[Text shown]
+===+

Immediately after graduating in 1864, he took a four months' tour on the continent, visiting Italy, Greece, Smyrna and the islands, and Constantinople; and in the next summer he spent a large portion of the long vacation in Canada and the United States. In the course of this visit he swam across the river below the Niagara Falls, being, it is believed, the first Englishman to perform this dangerous feat. In the October term of 1865 he was appointed classical lecturer in Trinity College, Cambridge, and held the office for four years; but his bent was not for teaching, and he resigned the lectureship in 1809. Two years later he accepted a temporary appointment under the education department, and in 1872 he was placed on the permanent staff of school inspectors, a post which he held until within a few weeks of his death.
He was married on 13 March 1880, by Dean Stanley (an old friend of his father's), in Henry VII's chapel, Westminster Abbey, to Eveleen, youngest daughter of Charles Tennant of Cadoxton Lodge, Neath. In 1881 he and his wife took up their abode in Cambridge, which was their home from that time forward.
Apart from his official duties and the circle of his family and friends, the chief interests of a life that was outwardly uneventful were centred round two things—first, his literary work; and, secondly, the systematic investigation into mesmerism, clairvoyance, automatism, and other abnormal phenomena, real or alleged.

+===+

[Dataset extract]
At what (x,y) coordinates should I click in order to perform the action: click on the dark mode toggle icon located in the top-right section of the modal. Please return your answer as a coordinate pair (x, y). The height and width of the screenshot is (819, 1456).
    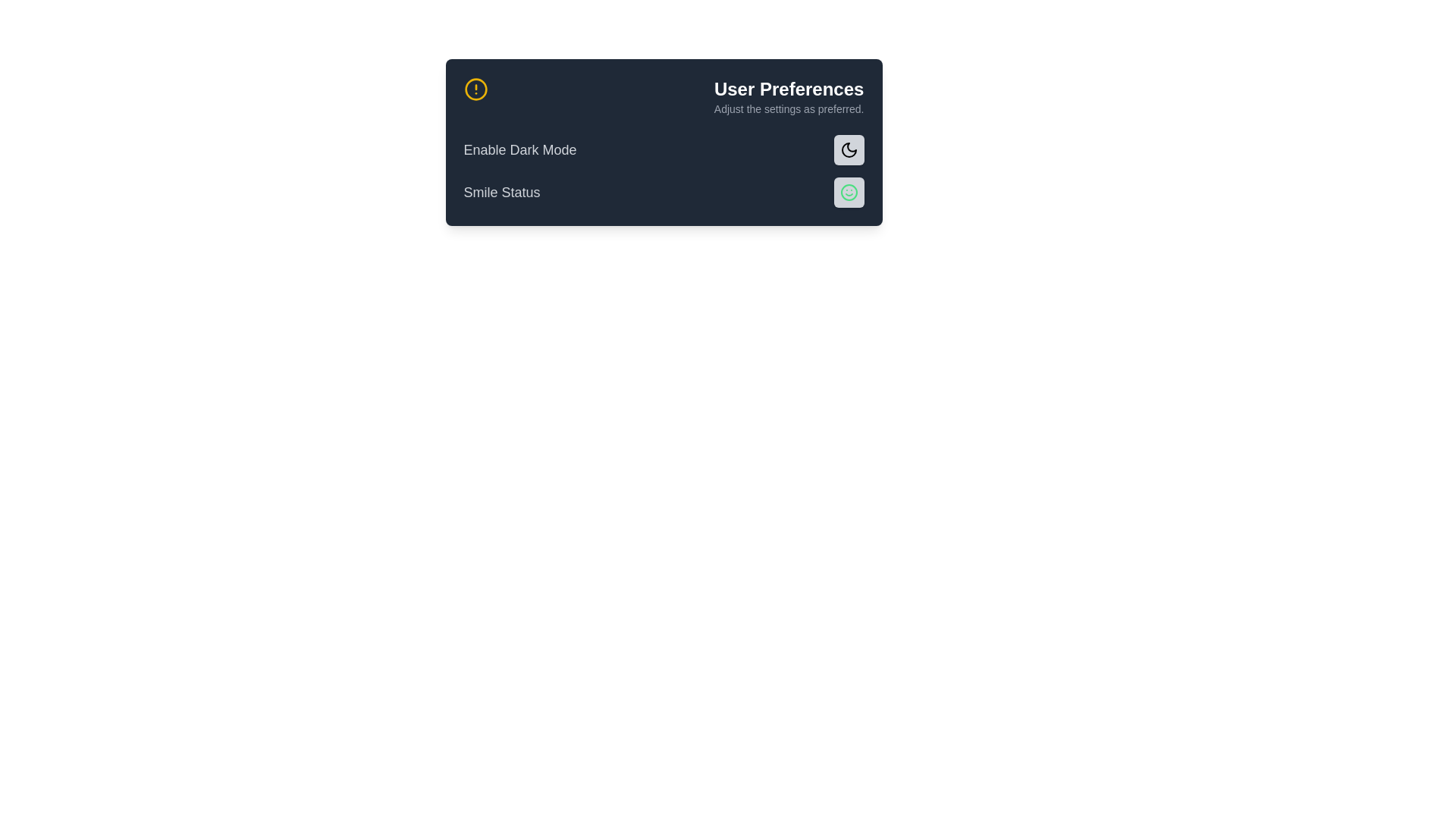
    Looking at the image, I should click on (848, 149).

+===+

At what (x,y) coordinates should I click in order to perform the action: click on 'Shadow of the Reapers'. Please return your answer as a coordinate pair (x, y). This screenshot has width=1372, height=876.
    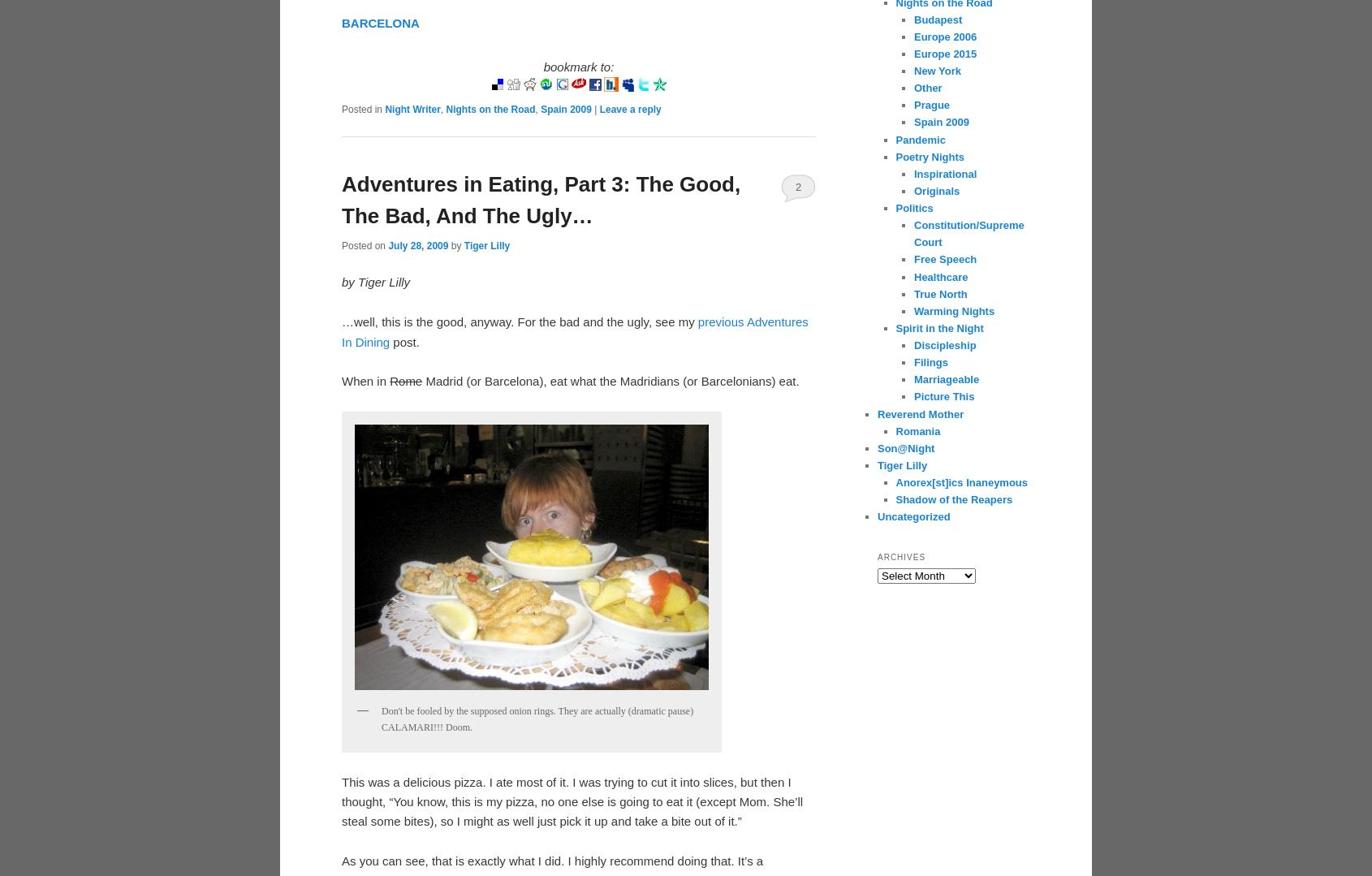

+===+

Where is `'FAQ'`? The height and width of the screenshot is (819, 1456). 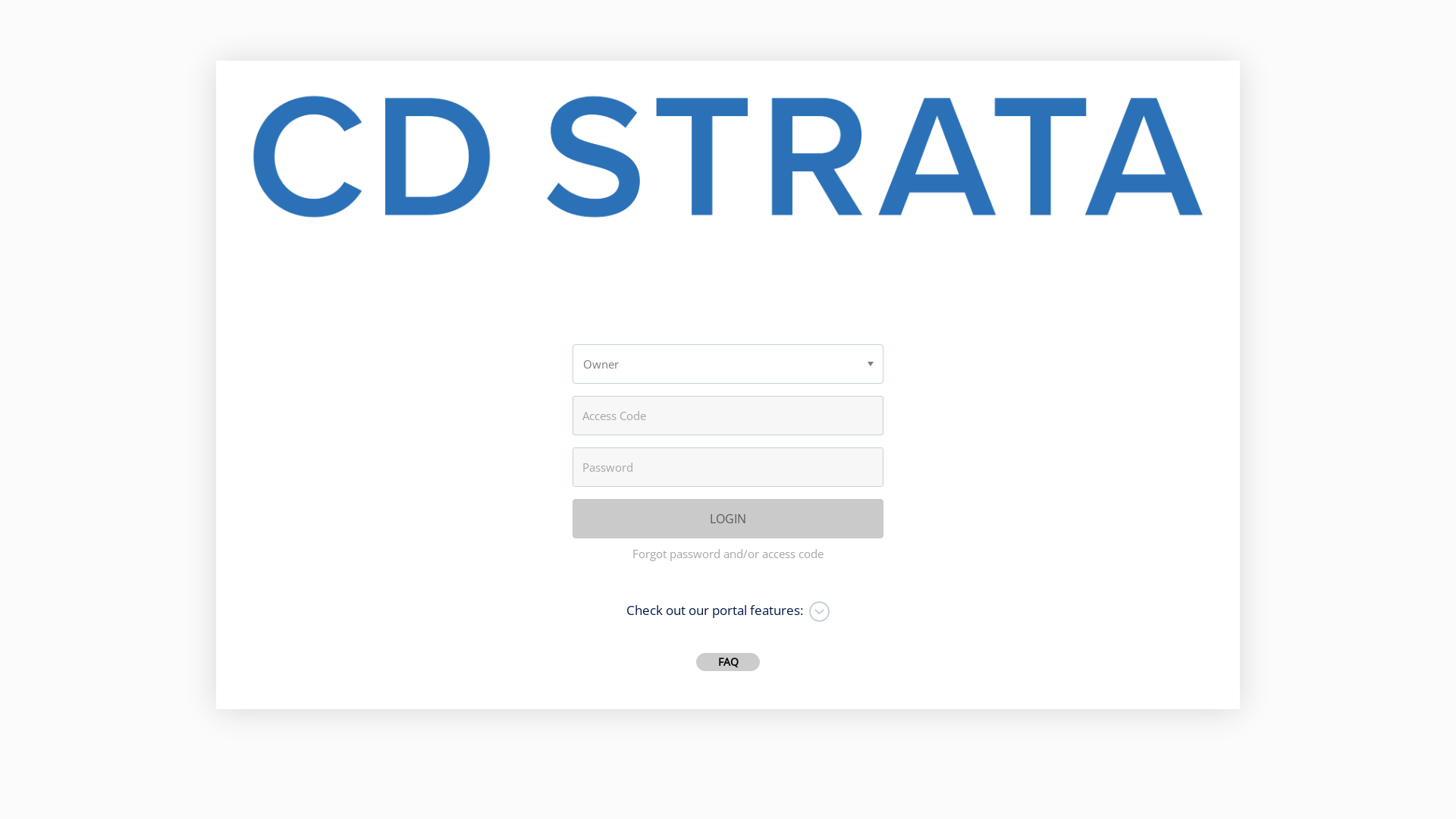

+===+

[Problem] In the biographical text above, where did the wedding on 13 March 1880 take place?

[Problem solution] In Henry VII's chapel, Westminster Abbey.